WHAT YOU WILL DO:
Continue the beekeeping forum thread about the colony's brood nest and empty bottom deep from where it stops.

EXTRACTED TEXT:
=== Begin Enclosure ===

Actually, I did a more in depth inspection this afternoon and was surprised to find that they had plenty of room. The lowest deep was all but empty comb loaded with bees, but just a little nectar stored. Went through and found the queen. Caught her in a queen catcher and then set about moving frames around to get the brood nest back down into the bottom two deeps. I'm not sure why they would ignore that bottom box though.....

I also had an medium super of 1 frame of drawn comb and the rest foundation on top. I worried about room about a month ago. Hence, the super..
If that were my colony I'd reverse the upper and lower deeps and if I had an excluder I'd find the Queen and confine her from my honey super. Just long enough for the brood in the super to hatch out and honey stores to begin in those cells and then remove the excluder. If you don't have an excluder move the frames with brood to the outside edge of the super.
The lowest deep was all but empty comb loaded with bees, but just a little nectar stored.
Thas is what I was thinking.

=== End Enclosure ===

RECORD SET:
=== Begin Enclosure ===

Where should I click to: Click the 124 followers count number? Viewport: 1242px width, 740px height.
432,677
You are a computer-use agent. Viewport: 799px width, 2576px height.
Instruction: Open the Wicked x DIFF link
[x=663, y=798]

=== End Enclosure ===

RESULT OF THE TASK:
The bees are doing what they should be doing filling from the top down. You can pull the bottom box or you can leave it until fall to pull it if they don't get it back filled. What do you want to leave the bees, summer honey or fall honey? If you leave the box they will get fall honey if you pull it they will get summer honey.
Thanks for the thoughts. I ended up taking the empty frames and consolidated them into one box and took the two boxes of brood and placed the one with the most brood and pollen in the bottom box, then placed the next box with most of the stored honey with partial frames of brood on the bottom in the next spot. I took the empty comb and placed it into the uppermost spot. I'm hoping the honey band will keep the queen in the lower two deeps or that they'll consolidate the honey into the top box to clear room for brood in the second box. Time will tell how it goes.